PROBLEM TO WORK ON: Copy out the records that appear below, exactly as each one reads.

▼

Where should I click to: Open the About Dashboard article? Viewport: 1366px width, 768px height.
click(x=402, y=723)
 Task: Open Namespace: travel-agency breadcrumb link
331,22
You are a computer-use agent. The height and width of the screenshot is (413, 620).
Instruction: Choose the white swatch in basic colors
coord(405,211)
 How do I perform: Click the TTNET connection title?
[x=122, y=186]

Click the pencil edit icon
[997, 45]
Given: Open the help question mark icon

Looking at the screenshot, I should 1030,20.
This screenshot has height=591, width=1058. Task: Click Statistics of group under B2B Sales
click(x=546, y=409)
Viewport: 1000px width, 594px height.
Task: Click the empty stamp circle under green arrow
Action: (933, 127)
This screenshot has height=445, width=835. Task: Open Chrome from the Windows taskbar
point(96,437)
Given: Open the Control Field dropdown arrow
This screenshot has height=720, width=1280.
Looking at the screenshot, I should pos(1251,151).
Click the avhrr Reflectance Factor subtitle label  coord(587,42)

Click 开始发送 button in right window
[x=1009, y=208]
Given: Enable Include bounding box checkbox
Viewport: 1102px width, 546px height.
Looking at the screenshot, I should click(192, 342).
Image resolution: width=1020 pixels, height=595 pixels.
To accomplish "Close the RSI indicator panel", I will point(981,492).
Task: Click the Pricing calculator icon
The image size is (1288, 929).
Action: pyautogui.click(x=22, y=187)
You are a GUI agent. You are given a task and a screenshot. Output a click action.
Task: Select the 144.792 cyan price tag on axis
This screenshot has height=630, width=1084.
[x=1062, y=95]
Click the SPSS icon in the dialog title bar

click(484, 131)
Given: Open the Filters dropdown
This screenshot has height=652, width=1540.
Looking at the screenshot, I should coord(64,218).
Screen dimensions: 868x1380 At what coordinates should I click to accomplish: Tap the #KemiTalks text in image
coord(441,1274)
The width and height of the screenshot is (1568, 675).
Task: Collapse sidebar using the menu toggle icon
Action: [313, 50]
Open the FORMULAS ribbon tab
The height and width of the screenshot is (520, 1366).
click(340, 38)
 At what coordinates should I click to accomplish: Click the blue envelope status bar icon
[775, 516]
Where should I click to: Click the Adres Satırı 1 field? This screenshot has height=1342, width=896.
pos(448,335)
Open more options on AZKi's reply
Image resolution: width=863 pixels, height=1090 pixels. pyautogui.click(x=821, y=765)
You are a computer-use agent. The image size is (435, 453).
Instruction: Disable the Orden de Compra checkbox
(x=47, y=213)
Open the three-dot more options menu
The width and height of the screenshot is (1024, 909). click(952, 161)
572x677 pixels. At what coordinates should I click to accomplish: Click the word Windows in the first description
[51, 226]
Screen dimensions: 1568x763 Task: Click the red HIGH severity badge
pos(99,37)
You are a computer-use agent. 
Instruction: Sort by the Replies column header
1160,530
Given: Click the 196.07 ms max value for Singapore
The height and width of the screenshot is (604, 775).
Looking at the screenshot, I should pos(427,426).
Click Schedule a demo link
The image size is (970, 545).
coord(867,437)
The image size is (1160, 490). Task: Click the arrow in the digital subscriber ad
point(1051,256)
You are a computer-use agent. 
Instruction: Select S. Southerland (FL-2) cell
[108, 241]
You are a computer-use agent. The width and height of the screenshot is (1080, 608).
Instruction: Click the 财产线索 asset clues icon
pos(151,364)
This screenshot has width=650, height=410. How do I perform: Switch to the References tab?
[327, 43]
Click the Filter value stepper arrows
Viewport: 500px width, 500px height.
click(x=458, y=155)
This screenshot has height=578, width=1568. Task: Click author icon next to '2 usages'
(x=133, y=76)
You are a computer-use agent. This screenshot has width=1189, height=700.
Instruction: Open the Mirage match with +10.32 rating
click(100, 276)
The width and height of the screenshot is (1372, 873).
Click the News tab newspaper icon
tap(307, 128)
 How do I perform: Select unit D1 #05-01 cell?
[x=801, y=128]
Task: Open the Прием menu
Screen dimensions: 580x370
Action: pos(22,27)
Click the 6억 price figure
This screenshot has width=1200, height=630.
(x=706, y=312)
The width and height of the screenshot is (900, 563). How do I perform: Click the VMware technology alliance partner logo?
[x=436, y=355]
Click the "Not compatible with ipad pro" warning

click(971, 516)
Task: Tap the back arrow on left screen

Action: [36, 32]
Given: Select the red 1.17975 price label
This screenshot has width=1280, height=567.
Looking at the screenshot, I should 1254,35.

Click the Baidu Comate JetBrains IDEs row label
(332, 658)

▲

ANSWER TO THIS EXERCISE:
Where should I click to: Open the About Dashboard article? Viewport: 1366px width, 768px height.
click(x=402, y=723)
 Task: Open Namespace: travel-agency breadcrumb link
331,22
You are a computer-use agent. The height and width of the screenshot is (413, 620).
Instruction: Choose the white swatch in basic colors
coord(405,211)
 How do I perform: Click the TTNET connection title?
[x=122, y=186]

Click the pencil edit icon
[997, 45]
Given: Open the help question mark icon

Looking at the screenshot, I should 1030,20.
This screenshot has height=591, width=1058. Task: Click Statistics of group under B2B Sales
click(x=546, y=409)
Viewport: 1000px width, 594px height.
Task: Click the empty stamp circle under green arrow
Action: (933, 127)
This screenshot has height=445, width=835. Task: Open Chrome from the Windows taskbar
point(96,437)
Given: Open the Control Field dropdown arrow
This screenshot has height=720, width=1280.
Looking at the screenshot, I should pos(1251,151).
Click the avhrr Reflectance Factor subtitle label  coord(587,42)

Click 开始发送 button in right window
[x=1009, y=208]
Given: Enable Include bounding box checkbox
Viewport: 1102px width, 546px height.
Looking at the screenshot, I should click(192, 342).
Image resolution: width=1020 pixels, height=595 pixels.
To accomplish "Close the RSI indicator panel", I will point(981,492).
Task: Click the Pricing calculator icon
The image size is (1288, 929).
Action: pyautogui.click(x=22, y=187)
You are a GUI agent. You are given a task and a screenshot. Output a click action.
Task: Select the 144.792 cyan price tag on axis
This screenshot has height=630, width=1084.
[x=1062, y=95]
Click the SPSS icon in the dialog title bar

click(484, 131)
Given: Open the Filters dropdown
This screenshot has height=652, width=1540.
Looking at the screenshot, I should coord(64,218).
Screen dimensions: 868x1380 At what coordinates should I click to accomplish: Tap the #KemiTalks text in image
coord(441,1274)
The width and height of the screenshot is (1568, 675).
Task: Collapse sidebar using the menu toggle icon
Action: [313, 50]
Open the FORMULAS ribbon tab
The height and width of the screenshot is (520, 1366).
click(340, 38)
 At what coordinates should I click to accomplish: Click the blue envelope status bar icon
[775, 516]
Where should I click to: Click the Adres Satırı 1 field? This screenshot has height=1342, width=896.
pos(448,335)
Open more options on AZKi's reply
Image resolution: width=863 pixels, height=1090 pixels. pyautogui.click(x=821, y=765)
You are a computer-use agent. The image size is (435, 453).
Instruction: Disable the Orden de Compra checkbox
(x=47, y=213)
Open the three-dot more options menu
The width and height of the screenshot is (1024, 909). click(952, 161)
572x677 pixels. At what coordinates should I click to accomplish: Click the word Windows in the first description
[51, 226]
Screen dimensions: 1568x763 Task: Click the red HIGH severity badge
pos(99,37)
You are a computer-use agent. 
Instruction: Sort by the Replies column header
1160,530
Given: Click the 196.07 ms max value for Singapore
The height and width of the screenshot is (604, 775).
Looking at the screenshot, I should pos(427,426).
Click Schedule a demo link
The image size is (970, 545).
coord(867,437)
The image size is (1160, 490). Task: Click the arrow in the digital subscriber ad
point(1051,256)
You are a computer-use agent. 
Instruction: Select S. Southerland (FL-2) cell
[108, 241]
You are a computer-use agent. The width and height of the screenshot is (1080, 608).
Instruction: Click the 财产线索 asset clues icon
pos(151,364)
This screenshot has width=650, height=410. How do I perform: Switch to the References tab?
[327, 43]
Click the Filter value stepper arrows
Viewport: 500px width, 500px height.
click(x=458, y=155)
This screenshot has height=578, width=1568. Task: Click author icon next to '2 usages'
(x=133, y=76)
You are a computer-use agent. This screenshot has width=1189, height=700.
Instruction: Open the Mirage match with +10.32 rating
click(100, 276)
The width and height of the screenshot is (1372, 873).
Click the News tab newspaper icon
tap(307, 128)
 How do I perform: Select unit D1 #05-01 cell?
[x=801, y=128]
Task: Open the Прием menu
Screen dimensions: 580x370
Action: pos(22,27)
Click the 6억 price figure
This screenshot has width=1200, height=630.
(x=706, y=312)
The width and height of the screenshot is (900, 563). How do I perform: Click the VMware technology alliance partner logo?
[x=436, y=355]
Click the "Not compatible with ipad pro" warning

click(971, 516)
Task: Tap the back arrow on left screen

Action: [36, 32]
Given: Select the red 1.17975 price label
This screenshot has width=1280, height=567.
Looking at the screenshot, I should 1254,35.

Click the Baidu Comate JetBrains IDEs row label
(332, 658)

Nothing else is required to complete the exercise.